▶ _Entries shown_:
⟨
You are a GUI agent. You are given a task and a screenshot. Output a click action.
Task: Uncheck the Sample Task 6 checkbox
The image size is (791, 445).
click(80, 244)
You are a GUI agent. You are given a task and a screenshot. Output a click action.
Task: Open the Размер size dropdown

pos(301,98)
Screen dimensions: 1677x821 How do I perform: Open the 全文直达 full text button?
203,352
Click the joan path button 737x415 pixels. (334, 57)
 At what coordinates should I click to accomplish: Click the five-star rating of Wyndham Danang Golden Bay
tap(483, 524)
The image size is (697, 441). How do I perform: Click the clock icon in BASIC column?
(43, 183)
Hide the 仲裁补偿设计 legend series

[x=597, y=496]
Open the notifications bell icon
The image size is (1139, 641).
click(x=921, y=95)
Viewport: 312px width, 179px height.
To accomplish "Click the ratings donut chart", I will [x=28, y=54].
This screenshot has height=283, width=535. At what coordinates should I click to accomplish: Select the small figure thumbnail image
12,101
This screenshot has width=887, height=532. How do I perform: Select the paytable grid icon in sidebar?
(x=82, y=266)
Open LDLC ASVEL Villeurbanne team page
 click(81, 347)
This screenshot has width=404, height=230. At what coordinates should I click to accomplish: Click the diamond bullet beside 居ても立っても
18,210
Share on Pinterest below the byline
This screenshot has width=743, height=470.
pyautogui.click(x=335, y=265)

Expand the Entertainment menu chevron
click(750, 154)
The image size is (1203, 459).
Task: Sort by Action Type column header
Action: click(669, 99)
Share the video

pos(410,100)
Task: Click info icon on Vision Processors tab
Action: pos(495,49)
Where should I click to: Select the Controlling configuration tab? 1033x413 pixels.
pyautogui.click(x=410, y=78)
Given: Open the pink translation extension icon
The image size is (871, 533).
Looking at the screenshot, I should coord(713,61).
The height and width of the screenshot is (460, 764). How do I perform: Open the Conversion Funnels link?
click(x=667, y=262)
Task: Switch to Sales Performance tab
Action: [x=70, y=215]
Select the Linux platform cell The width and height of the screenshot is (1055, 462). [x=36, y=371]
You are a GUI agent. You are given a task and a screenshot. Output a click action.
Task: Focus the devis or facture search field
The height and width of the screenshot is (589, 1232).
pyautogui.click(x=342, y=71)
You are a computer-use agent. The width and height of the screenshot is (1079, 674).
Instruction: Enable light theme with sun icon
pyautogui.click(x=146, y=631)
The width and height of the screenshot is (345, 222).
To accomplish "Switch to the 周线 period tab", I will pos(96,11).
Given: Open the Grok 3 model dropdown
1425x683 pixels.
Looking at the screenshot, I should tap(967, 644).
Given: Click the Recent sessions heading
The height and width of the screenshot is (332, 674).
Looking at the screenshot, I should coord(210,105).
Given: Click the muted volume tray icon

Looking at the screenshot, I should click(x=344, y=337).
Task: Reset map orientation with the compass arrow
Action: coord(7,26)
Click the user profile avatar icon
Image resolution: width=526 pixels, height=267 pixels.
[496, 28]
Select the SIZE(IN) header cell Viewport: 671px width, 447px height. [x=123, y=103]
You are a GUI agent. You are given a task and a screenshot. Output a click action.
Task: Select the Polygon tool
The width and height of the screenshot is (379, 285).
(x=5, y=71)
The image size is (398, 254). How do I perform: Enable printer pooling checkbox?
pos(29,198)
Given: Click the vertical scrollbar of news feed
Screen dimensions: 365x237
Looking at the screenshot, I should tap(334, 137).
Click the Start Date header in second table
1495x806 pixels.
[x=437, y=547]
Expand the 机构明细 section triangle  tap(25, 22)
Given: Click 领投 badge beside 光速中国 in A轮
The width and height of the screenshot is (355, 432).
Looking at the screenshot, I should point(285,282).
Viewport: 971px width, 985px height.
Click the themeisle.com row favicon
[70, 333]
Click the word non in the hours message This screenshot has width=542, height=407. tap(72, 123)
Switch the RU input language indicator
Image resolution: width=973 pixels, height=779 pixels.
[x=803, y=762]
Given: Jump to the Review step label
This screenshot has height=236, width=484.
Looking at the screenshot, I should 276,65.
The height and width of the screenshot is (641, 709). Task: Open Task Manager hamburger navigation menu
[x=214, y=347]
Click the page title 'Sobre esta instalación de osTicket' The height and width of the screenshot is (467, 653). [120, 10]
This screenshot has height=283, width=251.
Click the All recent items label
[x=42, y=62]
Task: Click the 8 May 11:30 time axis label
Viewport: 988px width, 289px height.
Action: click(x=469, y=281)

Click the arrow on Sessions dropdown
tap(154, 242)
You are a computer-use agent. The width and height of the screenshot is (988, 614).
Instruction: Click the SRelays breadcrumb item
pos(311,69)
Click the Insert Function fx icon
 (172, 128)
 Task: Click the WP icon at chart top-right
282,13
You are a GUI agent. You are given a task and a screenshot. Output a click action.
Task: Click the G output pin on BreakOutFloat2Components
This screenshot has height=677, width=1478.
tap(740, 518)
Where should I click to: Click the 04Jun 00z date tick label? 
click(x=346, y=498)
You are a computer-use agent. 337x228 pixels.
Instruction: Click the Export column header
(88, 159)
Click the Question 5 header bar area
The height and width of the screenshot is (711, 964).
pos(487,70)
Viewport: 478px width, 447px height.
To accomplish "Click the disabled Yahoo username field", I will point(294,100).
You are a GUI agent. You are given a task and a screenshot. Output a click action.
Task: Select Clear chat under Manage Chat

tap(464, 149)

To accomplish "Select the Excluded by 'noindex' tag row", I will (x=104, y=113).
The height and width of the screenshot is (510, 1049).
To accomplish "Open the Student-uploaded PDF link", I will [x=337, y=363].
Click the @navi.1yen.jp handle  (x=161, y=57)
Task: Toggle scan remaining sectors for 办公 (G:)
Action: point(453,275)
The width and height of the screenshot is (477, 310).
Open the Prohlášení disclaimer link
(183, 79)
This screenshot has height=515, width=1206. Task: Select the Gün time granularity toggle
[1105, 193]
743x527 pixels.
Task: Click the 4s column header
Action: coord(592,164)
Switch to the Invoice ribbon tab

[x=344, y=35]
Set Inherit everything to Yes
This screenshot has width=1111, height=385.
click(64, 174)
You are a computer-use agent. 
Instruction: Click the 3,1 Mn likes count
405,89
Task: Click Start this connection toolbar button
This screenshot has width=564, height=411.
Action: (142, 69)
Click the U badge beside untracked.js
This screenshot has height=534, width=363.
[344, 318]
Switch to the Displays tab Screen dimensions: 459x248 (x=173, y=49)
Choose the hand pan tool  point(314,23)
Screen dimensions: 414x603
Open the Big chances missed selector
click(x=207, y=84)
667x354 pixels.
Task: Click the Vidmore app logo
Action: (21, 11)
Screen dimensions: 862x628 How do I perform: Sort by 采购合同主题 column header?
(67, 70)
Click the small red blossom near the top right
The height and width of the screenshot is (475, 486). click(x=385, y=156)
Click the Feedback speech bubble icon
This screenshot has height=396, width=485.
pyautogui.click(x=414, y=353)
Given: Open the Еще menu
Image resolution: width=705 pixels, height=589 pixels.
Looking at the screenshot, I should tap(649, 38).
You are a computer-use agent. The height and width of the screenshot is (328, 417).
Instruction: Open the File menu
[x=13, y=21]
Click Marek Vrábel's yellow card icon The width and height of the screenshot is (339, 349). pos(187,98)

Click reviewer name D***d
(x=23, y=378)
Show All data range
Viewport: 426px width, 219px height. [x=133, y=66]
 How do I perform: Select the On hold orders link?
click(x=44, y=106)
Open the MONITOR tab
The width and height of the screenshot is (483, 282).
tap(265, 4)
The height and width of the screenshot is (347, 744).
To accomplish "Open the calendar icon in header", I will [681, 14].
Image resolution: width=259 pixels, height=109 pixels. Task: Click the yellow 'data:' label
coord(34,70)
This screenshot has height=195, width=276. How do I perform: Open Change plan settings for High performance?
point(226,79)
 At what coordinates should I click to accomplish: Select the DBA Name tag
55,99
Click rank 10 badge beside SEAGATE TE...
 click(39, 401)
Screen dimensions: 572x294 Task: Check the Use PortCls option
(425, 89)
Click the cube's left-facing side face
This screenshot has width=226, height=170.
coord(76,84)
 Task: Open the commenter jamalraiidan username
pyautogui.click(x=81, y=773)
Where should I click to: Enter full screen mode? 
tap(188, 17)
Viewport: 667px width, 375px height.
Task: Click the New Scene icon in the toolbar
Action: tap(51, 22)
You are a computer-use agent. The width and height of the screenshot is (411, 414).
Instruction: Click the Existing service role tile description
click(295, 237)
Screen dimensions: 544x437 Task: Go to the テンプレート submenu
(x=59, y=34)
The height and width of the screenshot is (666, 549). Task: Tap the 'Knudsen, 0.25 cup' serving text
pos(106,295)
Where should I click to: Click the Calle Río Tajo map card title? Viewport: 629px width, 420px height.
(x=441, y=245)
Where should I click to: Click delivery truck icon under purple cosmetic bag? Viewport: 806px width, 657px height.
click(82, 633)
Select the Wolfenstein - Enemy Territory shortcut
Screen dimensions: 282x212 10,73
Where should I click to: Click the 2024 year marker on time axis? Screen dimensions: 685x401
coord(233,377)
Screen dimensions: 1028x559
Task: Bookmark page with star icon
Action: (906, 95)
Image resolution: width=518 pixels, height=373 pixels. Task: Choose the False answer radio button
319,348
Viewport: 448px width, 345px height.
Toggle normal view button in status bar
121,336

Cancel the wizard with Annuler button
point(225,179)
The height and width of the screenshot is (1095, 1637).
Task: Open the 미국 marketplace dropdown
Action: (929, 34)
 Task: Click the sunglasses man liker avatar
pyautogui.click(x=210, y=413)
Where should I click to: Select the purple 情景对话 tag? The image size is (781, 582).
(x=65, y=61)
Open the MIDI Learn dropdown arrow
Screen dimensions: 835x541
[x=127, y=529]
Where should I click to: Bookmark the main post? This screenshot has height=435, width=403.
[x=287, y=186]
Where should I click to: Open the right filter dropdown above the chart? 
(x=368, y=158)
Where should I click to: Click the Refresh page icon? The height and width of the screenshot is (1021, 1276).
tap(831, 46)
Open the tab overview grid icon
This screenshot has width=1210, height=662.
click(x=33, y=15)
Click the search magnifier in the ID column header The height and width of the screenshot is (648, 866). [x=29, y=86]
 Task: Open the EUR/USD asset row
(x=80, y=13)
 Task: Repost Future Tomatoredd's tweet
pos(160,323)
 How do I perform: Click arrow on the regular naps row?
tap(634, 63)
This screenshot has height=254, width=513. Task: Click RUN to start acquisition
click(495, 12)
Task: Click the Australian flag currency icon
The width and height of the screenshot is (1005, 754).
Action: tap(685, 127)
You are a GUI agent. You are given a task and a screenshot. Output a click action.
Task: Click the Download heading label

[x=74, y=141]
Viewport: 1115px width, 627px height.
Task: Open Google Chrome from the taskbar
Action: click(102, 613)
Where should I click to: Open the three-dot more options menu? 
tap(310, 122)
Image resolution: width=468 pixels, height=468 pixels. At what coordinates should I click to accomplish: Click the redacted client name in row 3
⟩
▶ _Problem to solve_:
Count, and answer with the number only: how many lines of the data include the string "cell"?

▶ _Written response_:
2